■ INSTRUCTION 1
Please print the lines of the listing that follow, beginning at the line that has "2262x405 pixels. At" and stopping after the line that has "(x=35, y=342)". Leave the pictures out.

■ TEXT
┄┄┄┄┄┄

To build this firmware, i decided to do the lazy route. Since these bluetooth modules can not act as receivers, they will just both be views as stand alone keyboards just missing their butter half.

The QMK Docs again came in handy and found out how to easily do this: https://docs.qmk.fm/#/feature_split_keyboard?id=handedness-by-define. Simply add the #define MASTER_LEFT or #define MASTER_RIGHT in the same config.h file.

This means all we have to do to get working firmware now is build 2 separate versions, one with the #define MASTER_LEFT and one with #define MASTER_RIGHT and flash the left and right Feather with the appropriate build.

Flash

Use the QMK Toolbox tool, https://github.com/qmk/qmk_toolbox/releases, to flash, you can figure it out.

Testing

There are ways to test the flashed Feather, before soldering it on.

Of course you should be able to connect to it with bluetooth. If not, well, good luck and try again.

For testing the keyboard part, uust use a wire and connect a column to a row pin and see if the expected letter is printed on the screen.

┄┄┄┄┄┄

■ INSTRUCTION 2
Output the passage of the keyboard firmware text that begins at the words "Use the QMK" and stops after "soldering it on.", copied word for word.

■ DATA FOR THE TASK

┄┄┄┄┄┄

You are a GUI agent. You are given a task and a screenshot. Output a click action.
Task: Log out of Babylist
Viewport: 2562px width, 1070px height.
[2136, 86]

┄┄┄┄┄┄

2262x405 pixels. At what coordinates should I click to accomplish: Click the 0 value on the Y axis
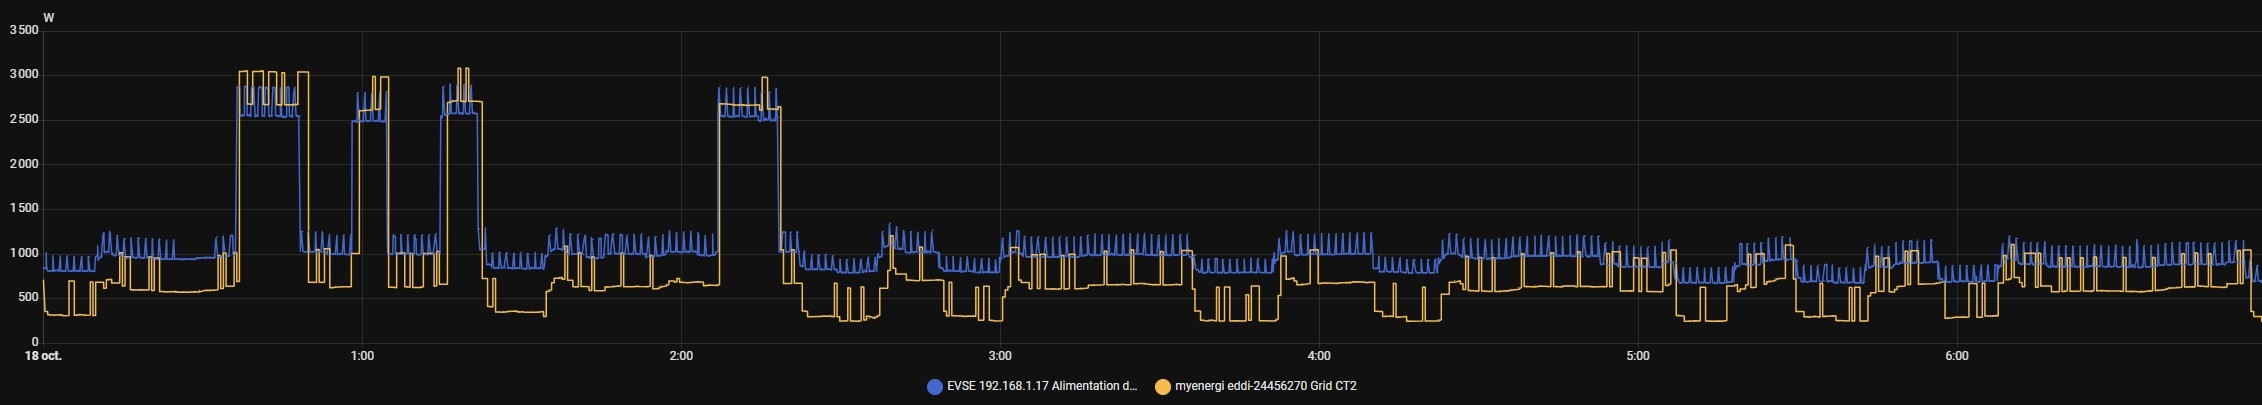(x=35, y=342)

┄┄┄┄┄┄

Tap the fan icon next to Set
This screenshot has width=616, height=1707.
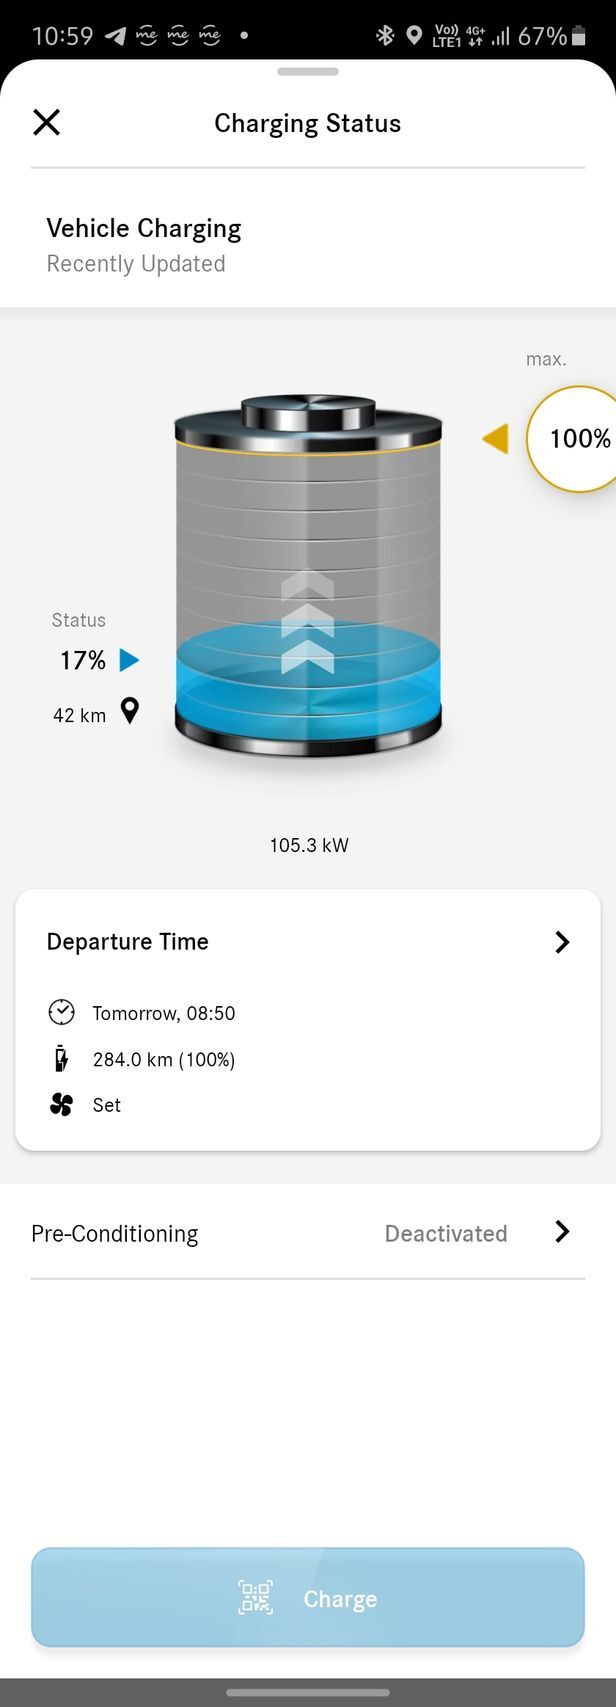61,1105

┄┄┄┄┄┄

■ RIGHT ANSWER 1
2262x405 pixels. At what coordinates should I click to accomplish: Click the 0 value on the Y axis
(x=35, y=342)

■ RIGHT ANSWER 2
Use the QMK Toolbox tool, https://github.com/qmk/qmk_toolbox/releases, to flash, you can figure it out.

Testing

There are ways to test the flashed Feather, before soldering it on.